▶ [EXERCISE OBJECTIVE] Say how many lines in the records hold the word "help", and give nothing but that number.

▶ [SOURCE MATERIAL]
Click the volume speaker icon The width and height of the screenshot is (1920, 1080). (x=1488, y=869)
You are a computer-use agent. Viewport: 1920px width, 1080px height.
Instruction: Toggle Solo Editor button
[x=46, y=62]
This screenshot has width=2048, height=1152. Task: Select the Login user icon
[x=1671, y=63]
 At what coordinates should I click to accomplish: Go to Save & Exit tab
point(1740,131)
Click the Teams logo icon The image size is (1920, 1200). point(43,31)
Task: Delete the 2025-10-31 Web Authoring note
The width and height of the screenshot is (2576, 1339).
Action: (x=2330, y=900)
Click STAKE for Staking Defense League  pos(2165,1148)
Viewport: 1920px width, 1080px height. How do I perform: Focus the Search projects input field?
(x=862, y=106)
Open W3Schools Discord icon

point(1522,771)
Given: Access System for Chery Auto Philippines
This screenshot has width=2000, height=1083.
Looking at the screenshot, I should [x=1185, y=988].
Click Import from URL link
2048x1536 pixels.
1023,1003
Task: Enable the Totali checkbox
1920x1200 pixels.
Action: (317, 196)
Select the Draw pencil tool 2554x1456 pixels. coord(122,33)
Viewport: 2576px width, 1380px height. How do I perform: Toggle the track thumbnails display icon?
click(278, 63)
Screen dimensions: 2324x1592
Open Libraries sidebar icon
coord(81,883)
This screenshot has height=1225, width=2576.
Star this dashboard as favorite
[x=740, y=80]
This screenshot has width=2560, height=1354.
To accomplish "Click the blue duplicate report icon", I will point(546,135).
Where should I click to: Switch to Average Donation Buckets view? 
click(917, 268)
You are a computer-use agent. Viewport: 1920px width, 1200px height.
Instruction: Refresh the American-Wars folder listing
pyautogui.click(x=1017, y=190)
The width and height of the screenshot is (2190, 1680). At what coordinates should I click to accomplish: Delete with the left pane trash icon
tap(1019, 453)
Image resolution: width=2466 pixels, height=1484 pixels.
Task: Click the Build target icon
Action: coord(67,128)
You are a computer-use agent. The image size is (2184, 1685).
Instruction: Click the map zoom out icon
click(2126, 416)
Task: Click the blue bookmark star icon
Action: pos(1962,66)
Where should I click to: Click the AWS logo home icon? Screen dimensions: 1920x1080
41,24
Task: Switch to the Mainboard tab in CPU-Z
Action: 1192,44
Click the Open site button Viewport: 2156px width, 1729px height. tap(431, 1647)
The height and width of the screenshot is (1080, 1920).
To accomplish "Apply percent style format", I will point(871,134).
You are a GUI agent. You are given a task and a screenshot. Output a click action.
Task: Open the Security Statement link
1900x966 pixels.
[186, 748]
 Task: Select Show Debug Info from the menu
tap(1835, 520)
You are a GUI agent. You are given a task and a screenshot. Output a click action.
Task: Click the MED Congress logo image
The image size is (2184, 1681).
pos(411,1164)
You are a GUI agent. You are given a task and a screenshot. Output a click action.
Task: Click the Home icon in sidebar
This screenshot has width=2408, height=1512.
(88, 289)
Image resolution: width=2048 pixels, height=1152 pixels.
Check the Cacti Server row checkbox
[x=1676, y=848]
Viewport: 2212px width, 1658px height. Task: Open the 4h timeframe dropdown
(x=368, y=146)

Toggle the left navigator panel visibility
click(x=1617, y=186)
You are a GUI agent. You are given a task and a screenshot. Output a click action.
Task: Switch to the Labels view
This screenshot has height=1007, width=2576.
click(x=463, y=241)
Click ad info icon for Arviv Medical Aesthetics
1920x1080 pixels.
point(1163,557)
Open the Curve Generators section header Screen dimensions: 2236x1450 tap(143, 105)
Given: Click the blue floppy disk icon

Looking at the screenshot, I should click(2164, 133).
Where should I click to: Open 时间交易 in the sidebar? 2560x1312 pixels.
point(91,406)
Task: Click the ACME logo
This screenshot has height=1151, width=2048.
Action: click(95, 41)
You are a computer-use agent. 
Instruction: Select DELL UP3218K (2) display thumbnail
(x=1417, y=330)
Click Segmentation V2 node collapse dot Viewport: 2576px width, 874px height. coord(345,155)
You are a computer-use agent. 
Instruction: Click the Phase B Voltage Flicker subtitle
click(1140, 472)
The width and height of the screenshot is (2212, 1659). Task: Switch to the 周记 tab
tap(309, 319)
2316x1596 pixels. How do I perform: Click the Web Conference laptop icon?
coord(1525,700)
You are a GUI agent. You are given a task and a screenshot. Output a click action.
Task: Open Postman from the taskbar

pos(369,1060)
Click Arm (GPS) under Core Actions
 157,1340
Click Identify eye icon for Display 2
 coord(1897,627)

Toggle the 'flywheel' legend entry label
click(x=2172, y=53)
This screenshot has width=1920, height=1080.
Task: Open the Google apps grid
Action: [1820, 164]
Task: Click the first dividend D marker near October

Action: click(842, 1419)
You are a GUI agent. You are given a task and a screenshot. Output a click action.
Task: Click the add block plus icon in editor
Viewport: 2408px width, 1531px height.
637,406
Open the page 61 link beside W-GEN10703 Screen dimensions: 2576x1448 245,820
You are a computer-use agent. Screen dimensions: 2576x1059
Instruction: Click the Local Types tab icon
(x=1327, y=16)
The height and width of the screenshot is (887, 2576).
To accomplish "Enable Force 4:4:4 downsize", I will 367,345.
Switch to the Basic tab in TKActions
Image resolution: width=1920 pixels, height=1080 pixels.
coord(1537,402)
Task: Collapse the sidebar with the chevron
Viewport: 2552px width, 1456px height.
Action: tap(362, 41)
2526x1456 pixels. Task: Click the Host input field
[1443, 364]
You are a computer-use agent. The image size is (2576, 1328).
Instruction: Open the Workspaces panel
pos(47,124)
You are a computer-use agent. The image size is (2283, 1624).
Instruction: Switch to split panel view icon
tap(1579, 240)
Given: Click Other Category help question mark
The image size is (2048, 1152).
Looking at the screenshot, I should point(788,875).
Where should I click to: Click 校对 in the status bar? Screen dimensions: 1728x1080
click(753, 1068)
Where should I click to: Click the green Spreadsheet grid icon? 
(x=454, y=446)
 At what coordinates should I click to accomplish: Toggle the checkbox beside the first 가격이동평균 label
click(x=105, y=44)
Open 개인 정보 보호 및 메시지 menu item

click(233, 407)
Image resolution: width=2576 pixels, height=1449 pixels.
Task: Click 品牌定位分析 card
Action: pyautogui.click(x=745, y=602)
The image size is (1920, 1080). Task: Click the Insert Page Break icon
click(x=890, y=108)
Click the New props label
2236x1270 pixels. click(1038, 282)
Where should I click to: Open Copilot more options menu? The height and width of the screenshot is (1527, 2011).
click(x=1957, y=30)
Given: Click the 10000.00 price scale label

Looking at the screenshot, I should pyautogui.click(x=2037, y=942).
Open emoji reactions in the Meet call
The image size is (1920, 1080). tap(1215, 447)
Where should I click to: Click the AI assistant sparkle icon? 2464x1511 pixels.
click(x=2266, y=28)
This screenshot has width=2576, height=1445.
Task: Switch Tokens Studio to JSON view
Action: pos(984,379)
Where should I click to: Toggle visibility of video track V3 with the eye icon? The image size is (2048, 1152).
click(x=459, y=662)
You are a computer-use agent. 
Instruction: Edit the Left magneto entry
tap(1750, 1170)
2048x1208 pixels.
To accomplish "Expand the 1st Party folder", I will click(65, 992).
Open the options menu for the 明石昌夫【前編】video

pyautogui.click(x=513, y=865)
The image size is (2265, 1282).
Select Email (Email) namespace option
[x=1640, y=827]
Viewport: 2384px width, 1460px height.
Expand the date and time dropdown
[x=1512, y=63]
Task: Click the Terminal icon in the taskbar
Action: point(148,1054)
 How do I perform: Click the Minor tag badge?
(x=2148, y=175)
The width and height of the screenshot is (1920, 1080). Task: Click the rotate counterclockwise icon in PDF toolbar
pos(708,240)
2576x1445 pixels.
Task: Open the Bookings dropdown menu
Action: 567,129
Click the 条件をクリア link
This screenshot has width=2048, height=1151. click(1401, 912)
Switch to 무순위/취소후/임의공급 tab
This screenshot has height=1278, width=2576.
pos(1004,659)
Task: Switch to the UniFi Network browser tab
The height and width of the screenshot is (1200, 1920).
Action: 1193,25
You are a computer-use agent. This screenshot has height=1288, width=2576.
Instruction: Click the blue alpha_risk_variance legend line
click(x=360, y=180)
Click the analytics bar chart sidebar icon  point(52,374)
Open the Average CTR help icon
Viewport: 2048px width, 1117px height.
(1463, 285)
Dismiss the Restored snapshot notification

▶ [REPLY TO THE EXERCISE] 2